Exercise instructions » Could you copy exactly the lines from the one containing "Task: Open the New Leads pipeline row" through the last line of the records below, leaving out any pictures?

Saved data entries »
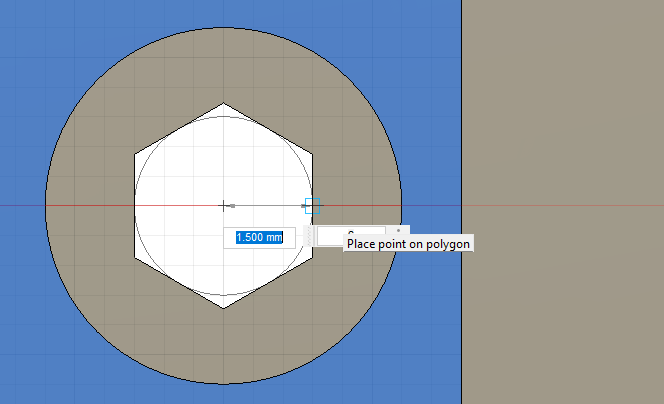Click the lower-left corner of the hexagon
The image size is (664, 404).
(135, 257)
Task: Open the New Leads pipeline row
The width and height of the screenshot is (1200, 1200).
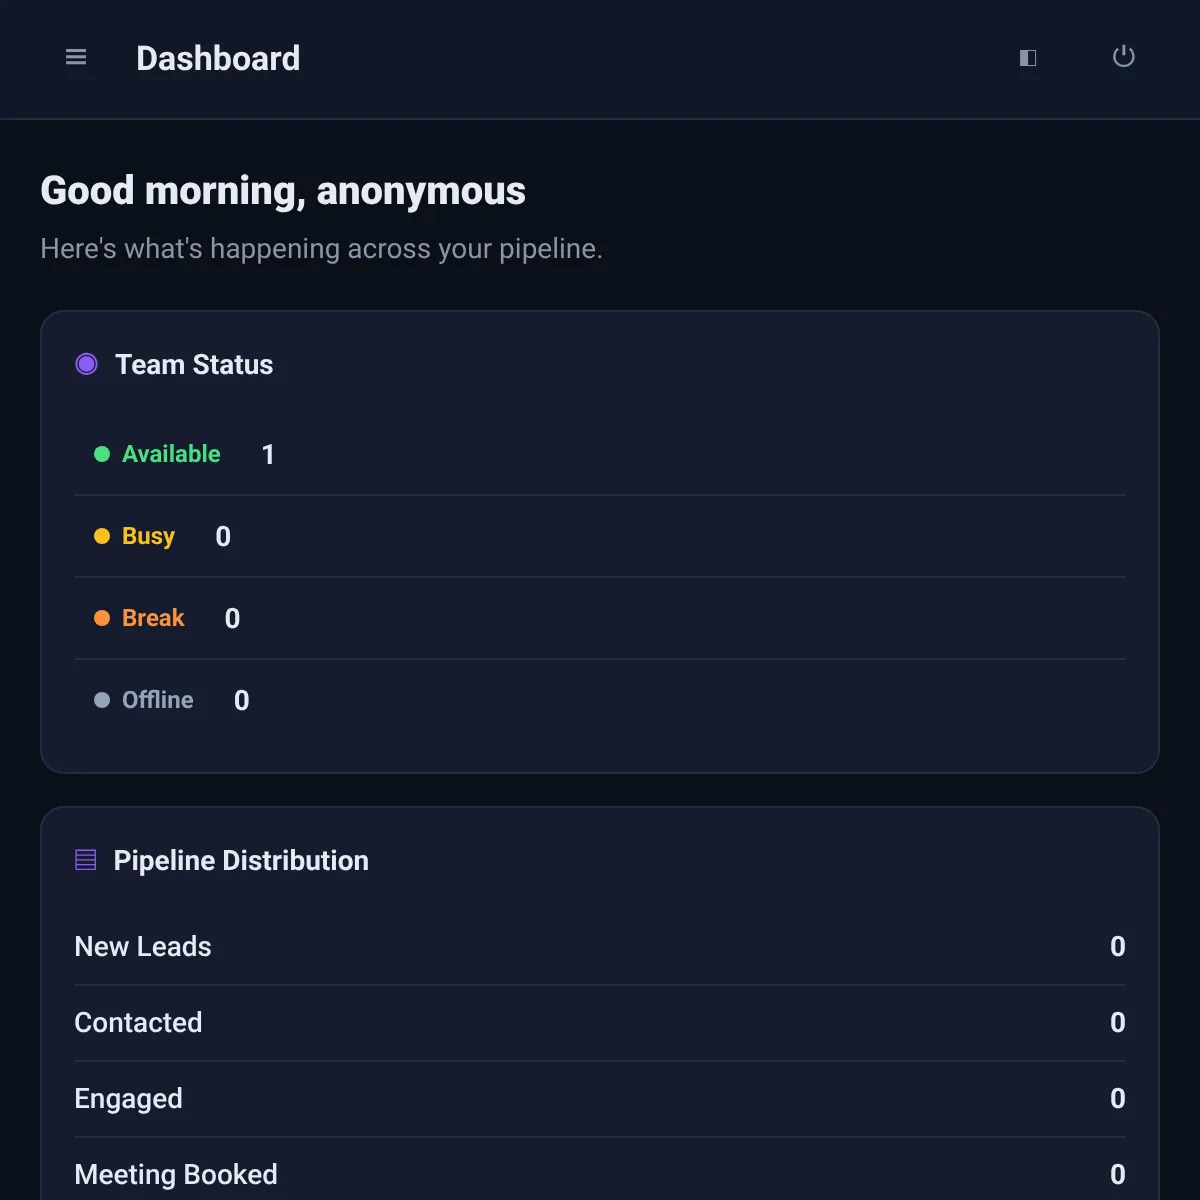Action: coord(600,946)
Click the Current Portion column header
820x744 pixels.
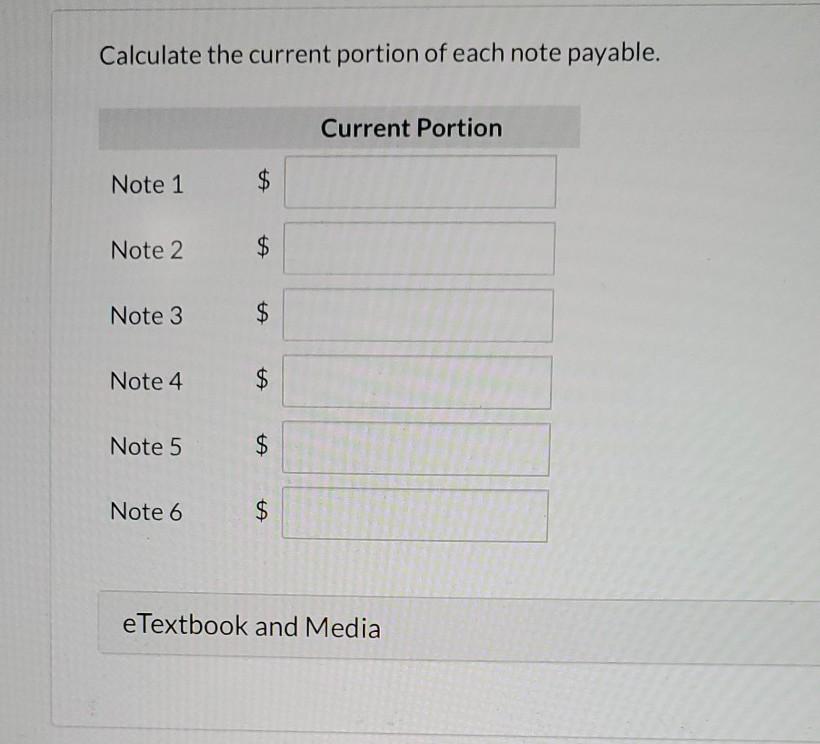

Expected answer »
Task: Open the New Leads pipeline row
The width and height of the screenshot is (1200, 1200).
Action: coord(600,946)
Click the Current Portion column header
820x744 pixels.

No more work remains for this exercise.